== EXTRACTED INFORMATION

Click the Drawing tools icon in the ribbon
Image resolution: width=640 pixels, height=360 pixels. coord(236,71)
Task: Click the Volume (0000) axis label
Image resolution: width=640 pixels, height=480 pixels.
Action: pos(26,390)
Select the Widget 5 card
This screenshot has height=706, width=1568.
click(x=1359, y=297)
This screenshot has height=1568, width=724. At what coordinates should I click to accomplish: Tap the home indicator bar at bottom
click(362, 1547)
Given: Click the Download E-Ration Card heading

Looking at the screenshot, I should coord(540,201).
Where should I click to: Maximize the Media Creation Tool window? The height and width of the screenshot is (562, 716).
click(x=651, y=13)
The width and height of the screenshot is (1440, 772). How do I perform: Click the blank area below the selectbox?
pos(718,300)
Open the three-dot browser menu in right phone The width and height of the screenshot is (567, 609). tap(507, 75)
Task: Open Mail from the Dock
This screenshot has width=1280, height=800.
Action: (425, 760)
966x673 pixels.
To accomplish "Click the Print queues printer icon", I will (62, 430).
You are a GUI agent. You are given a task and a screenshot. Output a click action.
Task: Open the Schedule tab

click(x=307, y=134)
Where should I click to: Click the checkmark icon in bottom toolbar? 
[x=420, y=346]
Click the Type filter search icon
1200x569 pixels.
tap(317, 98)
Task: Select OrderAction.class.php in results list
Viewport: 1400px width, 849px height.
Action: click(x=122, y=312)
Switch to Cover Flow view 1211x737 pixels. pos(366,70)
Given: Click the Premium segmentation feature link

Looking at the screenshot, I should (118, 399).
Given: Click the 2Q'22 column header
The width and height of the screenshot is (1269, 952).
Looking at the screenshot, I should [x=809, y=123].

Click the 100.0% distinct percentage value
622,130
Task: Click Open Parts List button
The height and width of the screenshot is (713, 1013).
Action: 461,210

====

Exact transcription of the listing is needed, with no line left out.

Click the Drawing tools icon in the ribbon
Image resolution: width=640 pixels, height=360 pixels. coord(236,71)
Task: Click the Volume (0000) axis label
Image resolution: width=640 pixels, height=480 pixels.
Action: pos(26,390)
Select the Widget 5 card
This screenshot has height=706, width=1568.
click(x=1359, y=297)
This screenshot has height=1568, width=724. At what coordinates should I click to accomplish: Tap the home indicator bar at bottom
click(362, 1547)
Given: Click the Download E-Ration Card heading

Looking at the screenshot, I should coord(540,201).
Where should I click to: Maximize the Media Creation Tool window? The height and width of the screenshot is (562, 716).
click(x=651, y=13)
The width and height of the screenshot is (1440, 772). How do I perform: Click the blank area below the selectbox?
pos(718,300)
Open the three-dot browser menu in right phone The width and height of the screenshot is (567, 609). tap(507, 75)
Task: Open Mail from the Dock
This screenshot has width=1280, height=800.
Action: (425, 760)
966x673 pixels.
To accomplish "Click the Print queues printer icon", I will (62, 430).
You are a GUI agent. You are given a task and a screenshot. Output a click action.
Task: Open the Schedule tab

click(x=307, y=134)
Where should I click to: Click the checkmark icon in bottom toolbar? 
[x=420, y=346]
Click the Type filter search icon
1200x569 pixels.
tap(317, 98)
Task: Select OrderAction.class.php in results list
Viewport: 1400px width, 849px height.
Action: click(x=122, y=312)
Switch to Cover Flow view 1211x737 pixels. pos(366,70)
Given: Click the Premium segmentation feature link

Looking at the screenshot, I should (118, 399).
Given: Click the 2Q'22 column header
The width and height of the screenshot is (1269, 952).
Looking at the screenshot, I should [x=809, y=123].

Click the 100.0% distinct percentage value
622,130
Task: Click Open Parts List button
The height and width of the screenshot is (713, 1013).
Action: 461,210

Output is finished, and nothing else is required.